図2では模範例として走査点のうち囲み部分54が妨害物として分類されている。
【0047】
図3はLiDARデータ44を画像46として準備する処理、即ち
図2の第1の処理ステップを図示している。この処理ステップは、特に角度解像度及び時間解像度がそれぞれ規則的である場合、省略すること又はありふれた方法で行うことができる。
【0048】
LiDARデータ44は最初、点群として存在している。これは例えば距離d、強度i及び角度αのベクトルとして表現できる。第4の次元として更に時間が加わるが、
図3では代わりに異なるレイヤでそれを示している。本発明にとって点群の具体的な表現は重要ではない。
【0049】
距離が測定される角度αは一般に不規則に分布しており、スキャン毎に異なる可能性がある。
図3に描いたベクトルはそのように分布している。測定周期又は時間軸上でのスキャンの間隔も規則的である必要はない。少なくとも角度は全てのスキャンで同じように又はそれどころか規則的に配分されていることが好ましい。そうすれば内挿と配列が容易になる。ただし、角度ラスタが均一であっても、解像度を合わせるために内挿が必要になることがある。
【0050】
再分類と内挿によりLiDARデータは画像46の規則的な画素ラスタに整理される。角度間隔がもう等間隔であるため、この画像中ではもう角度インデックスを考察することができる。この画像で特徴的なのは、単に極座標が直交座標に変換されただけではないということである。そうではなく、1つの軸(ここではY軸)が、異なる時点におけるスキャンに対応する時間軸となっている。この画像は従来の深度図ではなく、角度と時間という全く異なる物理量が画像の次元として選ばれている。このデータ表現により、分類の際に空間情報と時間情報の両方が考慮され、それがより良い分類結果につながる。

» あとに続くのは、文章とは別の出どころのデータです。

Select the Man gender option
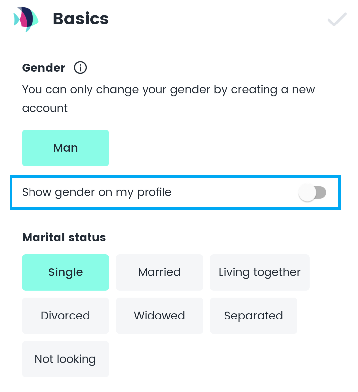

しかも画像という形式にすれば画像分類処理を利用できるため、点群のための特別な分類器を設計する必要がない。
【0051】
図3では2つの画像、即ち距離画像と強度画像(拡散反射、RSSI)が生成されている。画素のそれぞれの値はこの角度及び時間に測定された距離又はそこで測定された強度であり、場合によっては近接範囲からの内挿により得られたものである。2つの画像の代わりに画素毎にペア(距離,強度)を持つマルチチャネル画像を生成してもよい。更に別のやり方では強度を考慮せずにおく。逆に、また別の測定量を持つマルチチャネル画像や、別の画像を生成することも考えられる。
【0052】
別の測定量の例としてマルチエコー対応型システムがある。このシステムでは1本の走査光線で1つの物体だけでなく該走査光線上で前後にある複数の物体までの距離が測定される。典型的にはこれは、発射光線16の一部が半透明な物体(例えば霧粒や雨滴)により反射され、別の一部がより遠くの物体により反射される場合に起きる。これにより、パルスベースの光伝播時間法では受光信号中に複数の受光パルス、ピーク又はエコーが生じ、その各々が距離測定を可能にする。従って、ペア(距離,強度)と同様にペア(第1の距離,第2の距離)をマルチチャネル画像又は一対の画像として処理することができる。強度が加わるなら2×2個のチャネル又は画像が得られ、2重エコーではないマルチエコー対応型のシステムの場合はそれに応じてより多くなる。
【0053】
図4は画像46の本来の分類処理、即ち
図2の第2の処理ステップを図示している。他の機械学習法も使用可能であることを再度強調するため、ここではディープニューラルネットワーク48が一般的なパラメータ設定されたモデルとして描かれている。距離と強度のデータを持つ画像46を特定の行に限定してディープニューラルネットワーク48の入力データとすることで、図のような4回のスキャン又は他の回数のスキャンから成る一定の履歴だけを考慮するようにすることができる。
【0054】
ディープニューラルネットワーク48は画素毎に分類50を予想する。ここでは純粋な模範例として「1」が妨害物を表し、「0」が物体を表している。ディープニューラルネットワークの好ましい実装として、画像分割に用いられるU-Netが実証済みである。これは非特許文献10に記載されている。
【0055】
図5は、任意選択で分類50を一定の時間領域56に限定できることを具体的に説明するために画像46を再度示している。ここで選ばれたY軸に時間をとる表現において、各画像行は特定の測定時点における1回のスキャンを表している。殆どの場合、分類が必要なのは現在、即ち最新のスキャン、従って時間領域56の最も上の画像行についてのみである。これによりスキャンをリアルタイム又は準リアルタイムで判定することができる。
【0056】
従って、従来の画像分割とは異なり、出力は好ましくは1つの画像行に限定される。ただし、入力量は、判定すべき最新のスキャンと他のスキャンの一定の履歴とを持つ画像全体である。この分類は全ての測定時点又はスキャンに対して実行される。あるいは、妨害物の判定を巡回的又は抜き取り検査的に特定の測定時点においてのみ行う。出力を1つの画像行だけに限定することにより、自由パラメータの数を減らし、分類モデルの質を速度、訓練データの量、又は正確性に関して高めることができる。ただし、画像46の全ての画素をそれぞれ分類し、必要に応じてその後で初めて読み出し等の処理を部分領域に限定することは排除されない。同様に、このやり方の場合、複数の画像の同じ測定時点に属する画素に対する分類結果を、例えば多数決により組み合わせることも可能であろう。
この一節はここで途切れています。